Exercise aim >> In the article below about Finnish nanocellulose bioink, which university department began looking in 2018 for new ideas to revitalize Finland's forest economy?

Extract Block Start

Finland Archives - Perfect 3D Printing Filament

Finland is one of Europe’s most forested nations. Over 70 percent of the country’s boreal forest is covered with spruce, pine, downy birch, and silver birch. But beyond the splendor of the Finnish woodlands, all these trees have one thing in common, and that is nanocellulose. A light solid substance obtained from plant matter which comprises cellulose nanofibrils (CNF) and is considered a pseudo-plastic that possesses the property of specific kinds of gels that are generally thick in normal conditions. Overall, it is a very environmentally friendly and non-toxic substance that is compatible with the human body and has the potential to be used for a range of medical applications.

In 2018, the Department of Bioproducts and Biosystems at Aalto University, located just outside Helsinki, began searching for new ideas to revitalize one of the country’s traditional economic engines, forests (which are handled sustainably thanks to renewable forest resources). At the time, they noticed that one of the possible applications could be working with nanocellulose. Forward two years and the researchers have come up with a new bioink formulation praising nanocellulose at its basis.

Thanks to the structural similarity to extracellular matrices and excellent biocompatibility of supporting crucial cellular activities, nanocellulose-based bioprinting has clearly emerged for its potential in tissue engineering and regenerative medicine. The qualities of the generally thick and fluid light substance make it an excellent match to develop bioinks that are both suitable and scalable in their production, but also have consistent properties. However, there have been major challenges in processing nanocellulose.

As described by Aalto University researchers in a recently published paper in the science journal ACS Publication, the unresolved challenges of bioink formulations based on nanocelluloses are what stops the substance from becoming one of the preferred components for 3D bioprinting structures. This is why Finnish researchers focused on developing a single-component bioink that could be used to create scaffolds with potential applications in cardiac biomedical devices, while fundamentally dealing with some of the limitations of using nanocellulose-based bioinks.

Extract Block End
Exercise data Block Start

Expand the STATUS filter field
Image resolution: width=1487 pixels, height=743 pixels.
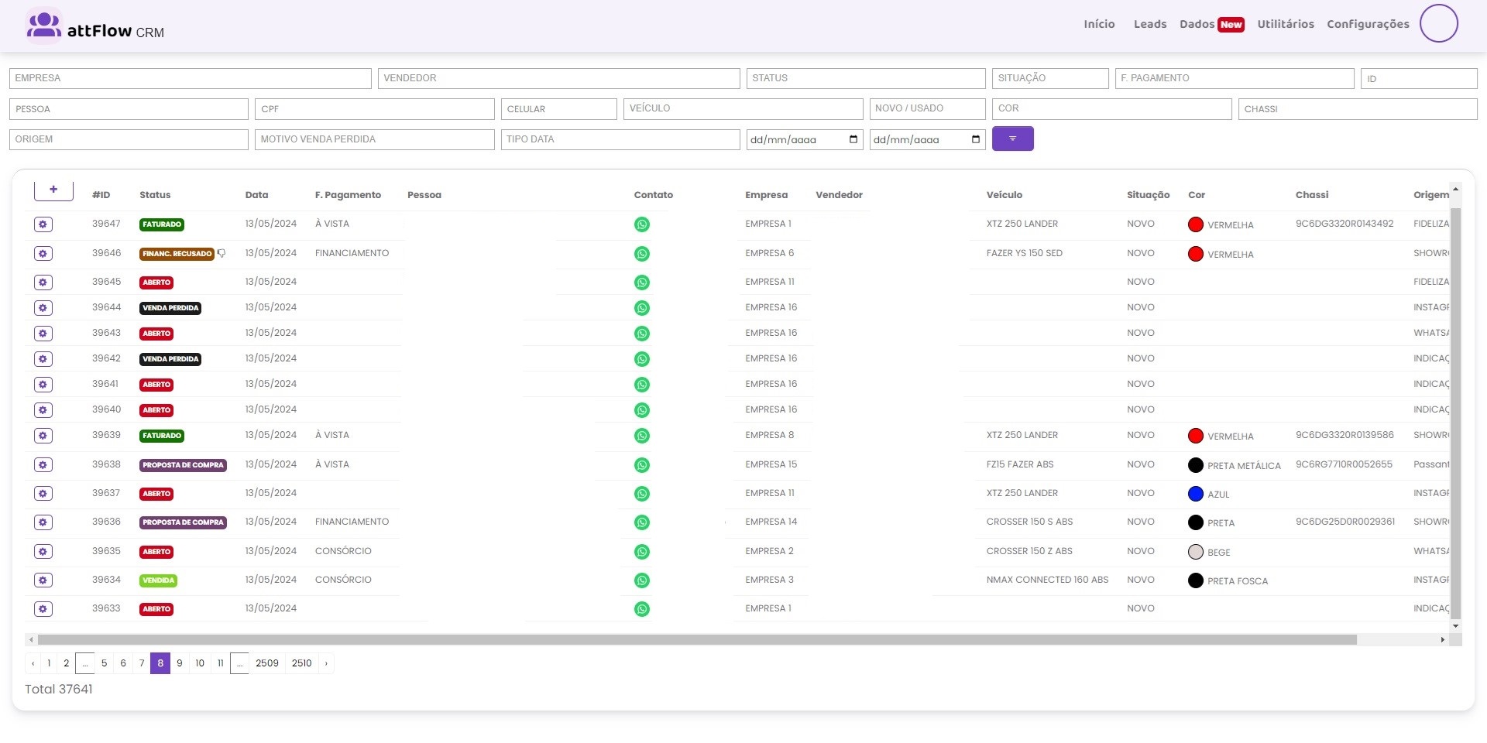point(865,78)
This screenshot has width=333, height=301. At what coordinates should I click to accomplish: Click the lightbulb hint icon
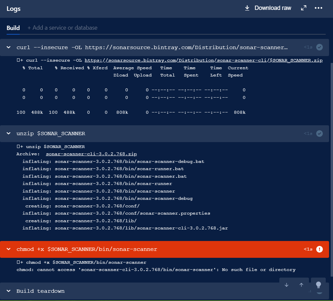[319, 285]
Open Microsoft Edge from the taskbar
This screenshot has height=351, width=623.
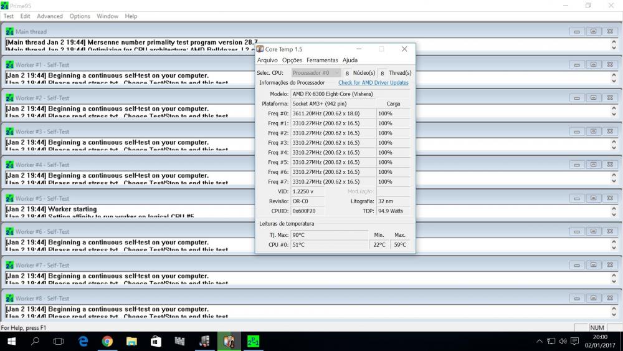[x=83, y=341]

Exercise data Block End

Written response >> The Department of Bioproducts and Biosystems at Aalto University.